What is expected —
Gather every line from the entries below that includes "will".

Given records —
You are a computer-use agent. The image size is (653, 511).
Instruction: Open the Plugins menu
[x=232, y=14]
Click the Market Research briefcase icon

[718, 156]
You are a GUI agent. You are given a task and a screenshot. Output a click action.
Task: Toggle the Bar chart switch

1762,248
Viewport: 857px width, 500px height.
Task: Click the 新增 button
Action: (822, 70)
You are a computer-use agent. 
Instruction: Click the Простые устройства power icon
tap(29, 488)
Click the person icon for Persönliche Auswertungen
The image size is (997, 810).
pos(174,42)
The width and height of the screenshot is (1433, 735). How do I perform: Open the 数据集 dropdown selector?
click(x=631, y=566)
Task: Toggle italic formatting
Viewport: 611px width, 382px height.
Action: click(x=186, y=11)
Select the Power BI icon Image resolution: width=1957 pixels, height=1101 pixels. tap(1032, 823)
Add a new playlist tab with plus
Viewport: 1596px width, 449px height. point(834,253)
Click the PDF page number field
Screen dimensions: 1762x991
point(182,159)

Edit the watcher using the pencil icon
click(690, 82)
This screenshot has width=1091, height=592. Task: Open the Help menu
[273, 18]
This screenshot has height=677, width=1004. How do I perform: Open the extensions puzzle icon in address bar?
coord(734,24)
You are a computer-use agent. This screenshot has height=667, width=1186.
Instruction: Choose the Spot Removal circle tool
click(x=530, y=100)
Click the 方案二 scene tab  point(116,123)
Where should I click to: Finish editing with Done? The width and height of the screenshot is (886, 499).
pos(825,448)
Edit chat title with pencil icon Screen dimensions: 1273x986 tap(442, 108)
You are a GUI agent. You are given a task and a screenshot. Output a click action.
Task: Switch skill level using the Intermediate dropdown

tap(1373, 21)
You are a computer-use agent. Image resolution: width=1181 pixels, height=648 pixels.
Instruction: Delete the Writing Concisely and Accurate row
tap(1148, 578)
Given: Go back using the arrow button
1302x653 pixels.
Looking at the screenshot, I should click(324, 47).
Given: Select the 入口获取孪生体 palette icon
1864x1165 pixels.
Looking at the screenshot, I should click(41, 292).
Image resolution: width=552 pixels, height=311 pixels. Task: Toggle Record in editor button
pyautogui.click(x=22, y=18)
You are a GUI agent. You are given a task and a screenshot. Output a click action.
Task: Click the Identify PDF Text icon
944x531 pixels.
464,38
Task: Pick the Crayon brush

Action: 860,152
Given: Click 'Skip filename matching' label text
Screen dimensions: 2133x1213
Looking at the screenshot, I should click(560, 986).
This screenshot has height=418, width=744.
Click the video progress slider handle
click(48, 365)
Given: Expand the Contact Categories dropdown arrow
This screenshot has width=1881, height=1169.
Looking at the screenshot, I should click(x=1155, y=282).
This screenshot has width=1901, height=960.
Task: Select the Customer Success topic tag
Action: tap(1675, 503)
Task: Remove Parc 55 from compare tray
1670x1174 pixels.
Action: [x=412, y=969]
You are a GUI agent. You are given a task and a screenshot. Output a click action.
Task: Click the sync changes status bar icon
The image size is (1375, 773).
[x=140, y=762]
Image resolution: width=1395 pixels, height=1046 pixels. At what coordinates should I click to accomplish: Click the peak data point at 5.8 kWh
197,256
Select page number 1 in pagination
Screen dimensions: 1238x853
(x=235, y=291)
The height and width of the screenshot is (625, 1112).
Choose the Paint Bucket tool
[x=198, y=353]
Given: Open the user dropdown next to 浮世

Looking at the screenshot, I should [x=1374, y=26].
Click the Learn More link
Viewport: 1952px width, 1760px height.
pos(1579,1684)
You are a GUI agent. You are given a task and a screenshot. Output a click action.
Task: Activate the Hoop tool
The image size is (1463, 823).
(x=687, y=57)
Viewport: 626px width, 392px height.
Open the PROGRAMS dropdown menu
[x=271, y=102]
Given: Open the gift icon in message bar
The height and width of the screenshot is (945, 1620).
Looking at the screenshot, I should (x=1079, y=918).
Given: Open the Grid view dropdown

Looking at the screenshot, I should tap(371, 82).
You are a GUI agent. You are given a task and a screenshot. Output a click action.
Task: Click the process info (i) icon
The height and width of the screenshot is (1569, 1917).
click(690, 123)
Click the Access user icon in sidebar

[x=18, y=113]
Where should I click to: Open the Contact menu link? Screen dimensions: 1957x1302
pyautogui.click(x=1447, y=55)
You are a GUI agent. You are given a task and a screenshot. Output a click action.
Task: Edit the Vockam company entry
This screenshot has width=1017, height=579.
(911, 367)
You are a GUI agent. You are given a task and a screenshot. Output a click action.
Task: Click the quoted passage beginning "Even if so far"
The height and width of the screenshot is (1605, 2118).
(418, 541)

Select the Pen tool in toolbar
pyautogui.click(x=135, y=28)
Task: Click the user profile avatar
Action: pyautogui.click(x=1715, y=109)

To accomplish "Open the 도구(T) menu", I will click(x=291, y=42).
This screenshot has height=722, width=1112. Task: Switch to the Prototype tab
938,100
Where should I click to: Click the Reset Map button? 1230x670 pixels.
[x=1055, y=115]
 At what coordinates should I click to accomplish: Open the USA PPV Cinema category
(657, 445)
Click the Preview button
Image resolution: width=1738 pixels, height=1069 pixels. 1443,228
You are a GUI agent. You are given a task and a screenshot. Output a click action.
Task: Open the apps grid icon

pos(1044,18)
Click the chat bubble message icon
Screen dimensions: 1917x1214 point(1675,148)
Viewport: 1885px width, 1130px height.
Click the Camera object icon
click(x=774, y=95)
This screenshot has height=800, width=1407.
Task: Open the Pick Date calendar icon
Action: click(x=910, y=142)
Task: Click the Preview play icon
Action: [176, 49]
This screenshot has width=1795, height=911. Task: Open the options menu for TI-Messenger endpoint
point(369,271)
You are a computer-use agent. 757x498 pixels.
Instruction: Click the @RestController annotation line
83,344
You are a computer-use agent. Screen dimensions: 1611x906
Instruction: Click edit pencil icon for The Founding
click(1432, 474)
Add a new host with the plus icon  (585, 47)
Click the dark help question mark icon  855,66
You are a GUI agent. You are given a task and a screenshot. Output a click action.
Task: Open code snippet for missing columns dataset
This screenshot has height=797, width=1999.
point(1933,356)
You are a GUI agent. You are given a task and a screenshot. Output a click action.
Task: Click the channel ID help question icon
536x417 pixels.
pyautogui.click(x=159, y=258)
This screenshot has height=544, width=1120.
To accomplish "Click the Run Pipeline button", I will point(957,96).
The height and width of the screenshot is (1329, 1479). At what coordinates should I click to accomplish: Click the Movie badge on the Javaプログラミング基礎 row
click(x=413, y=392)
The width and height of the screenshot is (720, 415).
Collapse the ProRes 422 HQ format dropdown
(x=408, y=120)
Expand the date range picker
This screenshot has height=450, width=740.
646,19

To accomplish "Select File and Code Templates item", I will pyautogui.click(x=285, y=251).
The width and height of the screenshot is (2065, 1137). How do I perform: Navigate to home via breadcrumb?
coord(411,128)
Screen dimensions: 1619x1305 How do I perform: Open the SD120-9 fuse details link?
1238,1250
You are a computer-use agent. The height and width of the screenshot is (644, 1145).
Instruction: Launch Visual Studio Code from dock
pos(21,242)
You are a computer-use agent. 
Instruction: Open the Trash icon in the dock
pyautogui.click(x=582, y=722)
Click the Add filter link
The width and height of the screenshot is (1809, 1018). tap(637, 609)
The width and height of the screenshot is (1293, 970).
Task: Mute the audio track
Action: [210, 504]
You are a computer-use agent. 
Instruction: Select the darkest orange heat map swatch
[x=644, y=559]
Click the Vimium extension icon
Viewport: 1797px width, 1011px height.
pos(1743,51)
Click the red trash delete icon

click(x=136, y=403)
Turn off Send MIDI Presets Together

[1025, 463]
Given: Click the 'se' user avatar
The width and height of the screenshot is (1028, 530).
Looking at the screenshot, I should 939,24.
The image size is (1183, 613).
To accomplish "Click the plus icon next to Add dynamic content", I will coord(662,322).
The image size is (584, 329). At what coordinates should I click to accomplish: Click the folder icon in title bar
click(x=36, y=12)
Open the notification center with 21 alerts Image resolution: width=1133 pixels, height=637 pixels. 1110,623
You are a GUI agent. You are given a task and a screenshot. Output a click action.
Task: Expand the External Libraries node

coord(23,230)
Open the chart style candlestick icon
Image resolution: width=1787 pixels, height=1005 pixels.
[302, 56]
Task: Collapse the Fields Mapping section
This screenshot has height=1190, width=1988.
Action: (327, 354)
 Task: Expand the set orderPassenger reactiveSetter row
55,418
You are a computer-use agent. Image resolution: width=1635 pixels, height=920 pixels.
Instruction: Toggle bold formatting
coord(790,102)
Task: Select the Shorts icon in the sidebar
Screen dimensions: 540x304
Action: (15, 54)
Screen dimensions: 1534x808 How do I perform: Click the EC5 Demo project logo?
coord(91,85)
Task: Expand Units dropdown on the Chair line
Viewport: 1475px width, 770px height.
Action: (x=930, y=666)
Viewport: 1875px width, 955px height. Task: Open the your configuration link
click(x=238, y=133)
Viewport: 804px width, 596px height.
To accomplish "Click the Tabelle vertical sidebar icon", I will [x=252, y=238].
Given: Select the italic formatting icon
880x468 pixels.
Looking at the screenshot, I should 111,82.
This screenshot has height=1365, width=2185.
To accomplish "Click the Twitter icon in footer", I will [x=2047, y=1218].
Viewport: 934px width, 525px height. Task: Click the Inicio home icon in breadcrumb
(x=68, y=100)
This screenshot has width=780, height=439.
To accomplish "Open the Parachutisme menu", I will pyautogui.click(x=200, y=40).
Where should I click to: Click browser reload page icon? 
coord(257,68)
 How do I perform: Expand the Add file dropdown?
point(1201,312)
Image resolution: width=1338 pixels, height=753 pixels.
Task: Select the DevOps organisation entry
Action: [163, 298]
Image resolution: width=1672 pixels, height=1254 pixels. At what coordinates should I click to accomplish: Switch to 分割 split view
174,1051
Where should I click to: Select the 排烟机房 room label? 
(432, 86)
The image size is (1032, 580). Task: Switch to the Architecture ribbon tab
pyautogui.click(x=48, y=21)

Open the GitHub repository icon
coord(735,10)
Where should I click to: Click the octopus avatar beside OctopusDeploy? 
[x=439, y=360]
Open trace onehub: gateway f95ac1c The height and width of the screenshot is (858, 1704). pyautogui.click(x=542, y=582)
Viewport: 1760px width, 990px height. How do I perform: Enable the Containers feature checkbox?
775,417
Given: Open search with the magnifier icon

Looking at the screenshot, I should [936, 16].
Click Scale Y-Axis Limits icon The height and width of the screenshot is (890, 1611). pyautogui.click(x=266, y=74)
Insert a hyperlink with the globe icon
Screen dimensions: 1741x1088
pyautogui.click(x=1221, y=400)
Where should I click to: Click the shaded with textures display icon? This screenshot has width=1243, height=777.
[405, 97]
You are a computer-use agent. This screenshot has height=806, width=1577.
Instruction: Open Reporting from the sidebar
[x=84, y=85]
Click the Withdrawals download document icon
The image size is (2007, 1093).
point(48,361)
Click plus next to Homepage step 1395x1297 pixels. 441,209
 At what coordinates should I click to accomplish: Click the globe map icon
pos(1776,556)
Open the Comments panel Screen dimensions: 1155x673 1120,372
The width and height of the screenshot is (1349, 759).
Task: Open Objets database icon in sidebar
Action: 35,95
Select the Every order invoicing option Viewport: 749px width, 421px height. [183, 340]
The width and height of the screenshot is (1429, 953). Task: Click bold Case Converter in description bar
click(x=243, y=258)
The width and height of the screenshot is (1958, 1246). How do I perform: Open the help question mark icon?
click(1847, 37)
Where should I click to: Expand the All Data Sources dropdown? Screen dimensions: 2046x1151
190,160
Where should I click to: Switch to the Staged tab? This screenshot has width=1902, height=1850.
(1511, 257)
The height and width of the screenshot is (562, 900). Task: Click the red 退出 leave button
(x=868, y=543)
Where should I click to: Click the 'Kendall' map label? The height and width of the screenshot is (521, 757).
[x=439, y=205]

Result of the task —
To accomplish "Open the 도구(T) menu", I will click(x=291, y=42).
To accomplish "Click the Run Pipeline button", I will point(957,96).
To accomplish "Select File and Code Templates item", I will pyautogui.click(x=285, y=251).
To accomplish "Click the plus icon next to Add dynamic content", I will coord(662,322).
To accomplish "Click the Tabelle vertical sidebar icon", I will [x=252, y=238].
To accomplish "Click the Twitter icon in footer", I will [x=2047, y=1218].
To accomplish "Open the Parachutisme menu", I will pyautogui.click(x=200, y=40).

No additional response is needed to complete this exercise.